Entre Senne et Oder, 1914-1918: 1er avril 1915, ne pas céder au défaitisme
Dans Tussen Oder en Zenne (Entre Senne et Oder), Joseph Pearce s’attache à l’histoire de ses deux grands-pères: le Flamand Joseph Vandenbrande et le Juif-Allemand Felix Peritz. Pendant la Grande Guerre, les deux se sont retrouvés en posture d’adversaires; c’est cependant ce qui les rapproche que met en exergue Pearce dans son récit. Lisez sous la forme d’un feuilleton les pages consacrées à la période 1914-1918. Épisode 9.
1er avril 1915, ne pas céder au défaitisme
Jeudi 1ᵉʳ avril 1915. Jeudi saint pour les chrétiens, le troisième jour de la semaine de la Pessa’h pour les Juifs. À Neuville, près du canal des Ardennes, Felix et son régiment attendent la visite de leur Empereur. Quand arrive le cortège d’automobiles de Sa Majesté, les soldats du Onzième présentent les armes et l’orchestre entame la marche des Hohenzollern. Puis retentit un triple hourra. Felix ne ménage pas son enthousiasme.
Guillaume II inspecte d’abord les troupes. Entouré d’une poignée de généraux, il est conduit par un officier de l’état-major à une tribune, du haut de laquelle il laisse lentement errer son regard sur ses soldats avant de prendre la parole. «Selon les informations du Haut Commandement de la Troisième armée, ce régiment des grenadiers a contribué de manière exceptionnelle aux combats en Champagne et a repoussé les attaques ennemies grâce à sa valeureuse force d’âme et sa bravoure héroïque. Je félicite le régiment et lui témoigne toute mon estime […]. Avec l’aide de Dieu, vous continuerez à tenir bon et vous m’octroierez la victoire finale en triomphant définitivement de l’ennemi.» Après le discours, les troupes poussent à nouveau un triple hourra, puis défilent au pas de parade devant leur empereur.
Un peu plus tard, Felix croise son frère.

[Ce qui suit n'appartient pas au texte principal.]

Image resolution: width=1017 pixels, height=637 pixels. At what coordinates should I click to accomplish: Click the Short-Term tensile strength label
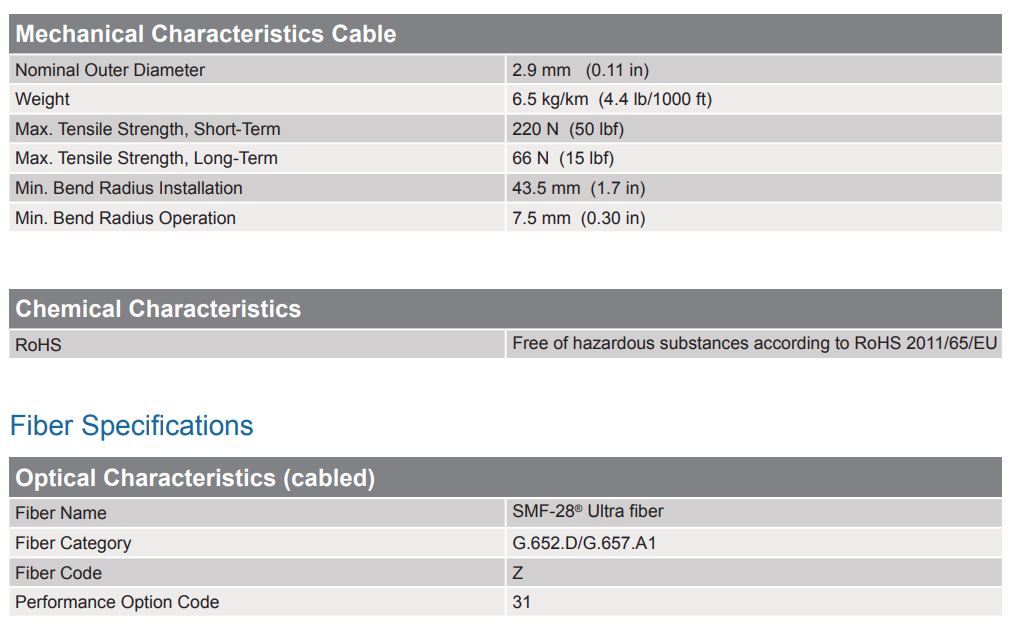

Ils ne se sont plus vus depuis le mois d’août de l’année précédente. Ils s’étreignent. Rudolf dit qu’il a plusieurs fois échappé à la mort. C’est que les grenades ne font pas la différence entre le soldat qui combat au front et l’Etappenschwein, l’estafette qui apporte les dépêches. Au grand dam de mon grand-père, son frère s’en prend au commandement de l’armée. Selon lui, les généraux ne valent pas un clou. Ils se planquent dans des châteaux loin derrière le front, dorment sous des draps de soie dans des lits douillets et boivent du champagne tout en faisant passer chaque jour des milliers de pauvres bougres à la moulinette. Mon grand-père, furieux, le fait taire. De la grogne naît toujours le défaitisme. Le défaitisme est comme un virus. Avant même qu’on puisse s’en rendre compte, il infecte tout le monde. Sa Majesté s’est adressée à ses soldats en disant «vous»! Il les considère comme sa famille! Rudolf devrait être fier que l’Empereur traite les hommes du Onzième en véritables camarades, en véritables compagnons d’armes. Lorsqu’ils se serrent la main en se quittant, le regard que les frères s’échangent est glacial.